__Extracted data__:
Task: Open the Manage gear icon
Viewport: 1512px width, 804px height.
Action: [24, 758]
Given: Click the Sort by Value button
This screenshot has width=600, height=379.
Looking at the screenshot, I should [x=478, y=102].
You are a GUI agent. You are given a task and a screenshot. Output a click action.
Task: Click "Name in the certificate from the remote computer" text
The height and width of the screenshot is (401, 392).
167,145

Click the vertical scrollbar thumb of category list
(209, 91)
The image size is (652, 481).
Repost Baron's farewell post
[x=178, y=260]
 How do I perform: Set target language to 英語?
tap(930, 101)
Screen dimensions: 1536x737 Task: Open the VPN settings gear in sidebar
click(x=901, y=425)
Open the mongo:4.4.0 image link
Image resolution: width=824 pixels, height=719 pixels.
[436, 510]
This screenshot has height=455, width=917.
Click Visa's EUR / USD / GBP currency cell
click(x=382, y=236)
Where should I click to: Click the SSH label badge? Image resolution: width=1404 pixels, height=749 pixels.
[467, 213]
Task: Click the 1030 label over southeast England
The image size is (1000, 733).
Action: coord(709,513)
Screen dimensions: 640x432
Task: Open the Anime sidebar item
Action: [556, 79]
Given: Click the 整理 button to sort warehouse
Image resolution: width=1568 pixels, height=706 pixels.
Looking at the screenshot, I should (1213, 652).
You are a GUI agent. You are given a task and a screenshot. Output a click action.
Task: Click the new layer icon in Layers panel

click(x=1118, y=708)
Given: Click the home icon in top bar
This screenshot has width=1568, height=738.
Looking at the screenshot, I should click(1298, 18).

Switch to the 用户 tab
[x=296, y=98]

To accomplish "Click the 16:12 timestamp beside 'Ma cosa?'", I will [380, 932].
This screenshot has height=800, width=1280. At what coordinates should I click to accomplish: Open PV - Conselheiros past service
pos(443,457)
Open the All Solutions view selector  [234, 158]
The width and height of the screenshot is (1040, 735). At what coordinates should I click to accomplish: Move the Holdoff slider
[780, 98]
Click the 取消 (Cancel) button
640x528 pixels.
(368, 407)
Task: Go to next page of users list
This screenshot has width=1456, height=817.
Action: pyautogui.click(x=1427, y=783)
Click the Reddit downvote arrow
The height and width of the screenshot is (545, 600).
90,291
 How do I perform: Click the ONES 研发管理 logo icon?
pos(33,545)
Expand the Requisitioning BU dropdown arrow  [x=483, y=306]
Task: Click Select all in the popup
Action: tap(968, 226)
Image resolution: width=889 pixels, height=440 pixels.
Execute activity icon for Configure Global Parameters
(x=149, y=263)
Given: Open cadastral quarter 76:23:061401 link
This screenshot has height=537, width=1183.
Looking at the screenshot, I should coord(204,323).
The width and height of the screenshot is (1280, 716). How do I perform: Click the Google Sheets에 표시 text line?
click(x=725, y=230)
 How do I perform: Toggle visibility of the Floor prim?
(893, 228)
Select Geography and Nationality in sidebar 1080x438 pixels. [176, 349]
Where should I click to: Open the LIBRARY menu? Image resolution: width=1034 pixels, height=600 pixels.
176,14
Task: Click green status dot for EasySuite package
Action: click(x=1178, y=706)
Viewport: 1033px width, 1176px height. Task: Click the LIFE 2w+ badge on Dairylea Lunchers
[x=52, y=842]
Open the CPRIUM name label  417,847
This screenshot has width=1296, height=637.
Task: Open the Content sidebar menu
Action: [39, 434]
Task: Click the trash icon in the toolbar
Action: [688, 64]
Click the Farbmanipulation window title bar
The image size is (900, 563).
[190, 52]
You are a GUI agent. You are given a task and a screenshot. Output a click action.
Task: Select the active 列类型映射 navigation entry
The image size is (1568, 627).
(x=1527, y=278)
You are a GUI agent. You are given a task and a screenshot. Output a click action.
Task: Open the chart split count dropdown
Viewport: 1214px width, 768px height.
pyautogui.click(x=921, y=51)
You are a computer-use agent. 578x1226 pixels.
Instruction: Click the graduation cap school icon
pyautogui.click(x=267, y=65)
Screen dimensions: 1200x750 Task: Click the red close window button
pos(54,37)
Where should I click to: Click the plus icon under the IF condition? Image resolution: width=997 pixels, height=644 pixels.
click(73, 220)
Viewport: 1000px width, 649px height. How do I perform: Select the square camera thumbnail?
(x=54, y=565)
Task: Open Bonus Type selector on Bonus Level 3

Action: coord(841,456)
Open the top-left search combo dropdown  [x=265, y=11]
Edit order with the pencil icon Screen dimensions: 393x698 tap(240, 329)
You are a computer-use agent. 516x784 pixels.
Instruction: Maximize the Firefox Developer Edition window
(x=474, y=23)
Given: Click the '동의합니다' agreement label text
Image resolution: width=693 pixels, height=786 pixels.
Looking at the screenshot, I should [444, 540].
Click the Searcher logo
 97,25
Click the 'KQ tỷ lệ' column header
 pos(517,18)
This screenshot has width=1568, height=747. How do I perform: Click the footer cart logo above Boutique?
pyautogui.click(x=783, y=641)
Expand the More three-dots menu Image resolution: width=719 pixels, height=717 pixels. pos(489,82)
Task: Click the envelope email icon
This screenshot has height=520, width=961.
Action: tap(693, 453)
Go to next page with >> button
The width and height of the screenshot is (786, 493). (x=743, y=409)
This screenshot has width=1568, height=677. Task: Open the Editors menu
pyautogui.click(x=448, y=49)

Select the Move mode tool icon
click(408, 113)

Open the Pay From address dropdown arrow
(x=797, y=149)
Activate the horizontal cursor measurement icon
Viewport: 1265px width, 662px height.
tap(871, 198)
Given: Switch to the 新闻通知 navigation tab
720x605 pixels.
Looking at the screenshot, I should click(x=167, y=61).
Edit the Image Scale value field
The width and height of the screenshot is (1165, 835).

__The problem__: The data above should be duplicated exactly and completely.

__Answer below__:
Task: Open the Manage gear icon
Viewport: 1512px width, 804px height.
Action: [24, 758]
Given: Click the Sort by Value button
This screenshot has width=600, height=379.
Looking at the screenshot, I should [x=478, y=102].
You are a GUI agent. You are given a task and a screenshot. Output a click action.
Task: Click "Name in the certificate from the remote computer" text
The height and width of the screenshot is (401, 392).
167,145

Click the vertical scrollbar thumb of category list
(209, 91)
The image size is (652, 481).
Repost Baron's farewell post
[x=178, y=260]
 How do I perform: Set target language to 英語?
tap(930, 101)
Screen dimensions: 1536x737 Task: Open the VPN settings gear in sidebar
click(x=901, y=425)
Open the mongo:4.4.0 image link
Image resolution: width=824 pixels, height=719 pixels.
[436, 510]
This screenshot has height=455, width=917.
Click Visa's EUR / USD / GBP currency cell
click(x=382, y=236)
Where should I click to: Click the SSH label badge? Image resolution: width=1404 pixels, height=749 pixels.
[467, 213]
Task: Click the 1030 label over southeast England
The image size is (1000, 733).
Action: coord(709,513)
Screen dimensions: 640x432
Task: Open the Anime sidebar item
Action: [556, 79]
Given: Click the 整理 button to sort warehouse
Image resolution: width=1568 pixels, height=706 pixels.
Looking at the screenshot, I should (1213, 652).
You are a GUI agent. You are given a task and a screenshot. Output a click action.
Task: Click the new layer icon in Layers panel

click(x=1118, y=708)
Given: Click the home icon in top bar
This screenshot has width=1568, height=738.
Looking at the screenshot, I should click(1298, 18).

Switch to the 用户 tab
[x=296, y=98]

To accomplish "Click the 16:12 timestamp beside 'Ma cosa?'", I will [380, 932].
This screenshot has height=800, width=1280. At what coordinates should I click to accomplish: Open PV - Conselheiros past service
pos(443,457)
Open the All Solutions view selector  [234, 158]
The width and height of the screenshot is (1040, 735). At what coordinates should I click to accomplish: Move the Holdoff slider
[780, 98]
Click the 取消 (Cancel) button
640x528 pixels.
(368, 407)
Task: Go to next page of users list
This screenshot has width=1456, height=817.
Action: pyautogui.click(x=1427, y=783)
Click the Reddit downvote arrow
The height and width of the screenshot is (545, 600).
90,291
 How do I perform: Click the ONES 研发管理 logo icon?
pos(33,545)
Expand the Requisitioning BU dropdown arrow  [x=483, y=306]
Task: Click Select all in the popup
Action: tap(968, 226)
Image resolution: width=889 pixels, height=440 pixels.
Execute activity icon for Configure Global Parameters
(x=149, y=263)
Given: Open cadastral quarter 76:23:061401 link
This screenshot has height=537, width=1183.
Looking at the screenshot, I should coord(204,323).
The width and height of the screenshot is (1280, 716). How do I perform: Click the Google Sheets에 표시 text line?
click(x=725, y=230)
 How do I perform: Toggle visibility of the Floor prim?
(893, 228)
Select Geography and Nationality in sidebar 1080x438 pixels. [176, 349]
Where should I click to: Open the LIBRARY menu? Image resolution: width=1034 pixels, height=600 pixels.
176,14
Task: Click green status dot for EasySuite package
Action: click(x=1178, y=706)
Viewport: 1033px width, 1176px height. Task: Click the LIFE 2w+ badge on Dairylea Lunchers
[x=52, y=842]
Open the CPRIUM name label  417,847
This screenshot has width=1296, height=637.
Task: Open the Content sidebar menu
Action: [39, 434]
Task: Click the trash icon in the toolbar
Action: [688, 64]
Click the Farbmanipulation window title bar
The image size is (900, 563).
[190, 52]
You are a GUI agent. You are given a task and a screenshot. Output a click action.
Task: Select the active 列类型映射 navigation entry
The image size is (1568, 627).
(x=1527, y=278)
You are a GUI agent. You are given a task and a screenshot. Output a click action.
Task: Open the chart split count dropdown
Viewport: 1214px width, 768px height.
pyautogui.click(x=921, y=51)
You are a computer-use agent. 578x1226 pixels.
Instruction: Click the graduation cap school icon
pyautogui.click(x=267, y=65)
Screen dimensions: 1200x750 Task: Click the red close window button
pos(54,37)
Where should I click to: Click the plus icon under the IF condition? Image resolution: width=997 pixels, height=644 pixels.
click(73, 220)
Viewport: 1000px width, 649px height. How do I perform: Select the square camera thumbnail?
(x=54, y=565)
Task: Open Bonus Type selector on Bonus Level 3

Action: coord(841,456)
Open the top-left search combo dropdown  [x=265, y=11]
Edit order with the pencil icon Screen dimensions: 393x698 tap(240, 329)
You are a computer-use agent. 516x784 pixels.
Instruction: Maximize the Firefox Developer Edition window
(x=474, y=23)
Given: Click the '동의합니다' agreement label text
Image resolution: width=693 pixels, height=786 pixels.
Looking at the screenshot, I should [444, 540].
Click the Searcher logo
 97,25
Click the 'KQ tỷ lệ' column header
 pos(517,18)
This screenshot has width=1568, height=747. How do I perform: Click the footer cart logo above Boutique?
pyautogui.click(x=783, y=641)
Expand the More three-dots menu Image resolution: width=719 pixels, height=717 pixels. pos(489,82)
Task: Click the envelope email icon
This screenshot has height=520, width=961.
Action: tap(693, 453)
Go to next page with >> button
The width and height of the screenshot is (786, 493). (x=743, y=409)
This screenshot has width=1568, height=677. Task: Open the Editors menu
pyautogui.click(x=448, y=49)

Select the Move mode tool icon
click(408, 113)

Open the Pay From address dropdown arrow
(x=797, y=149)
Activate the horizontal cursor measurement icon
Viewport: 1265px width, 662px height.
tap(871, 198)
Given: Switch to the 新闻通知 navigation tab
720x605 pixels.
Looking at the screenshot, I should click(x=167, y=61).
Edit the Image Scale value field
The width and height of the screenshot is (1165, 835).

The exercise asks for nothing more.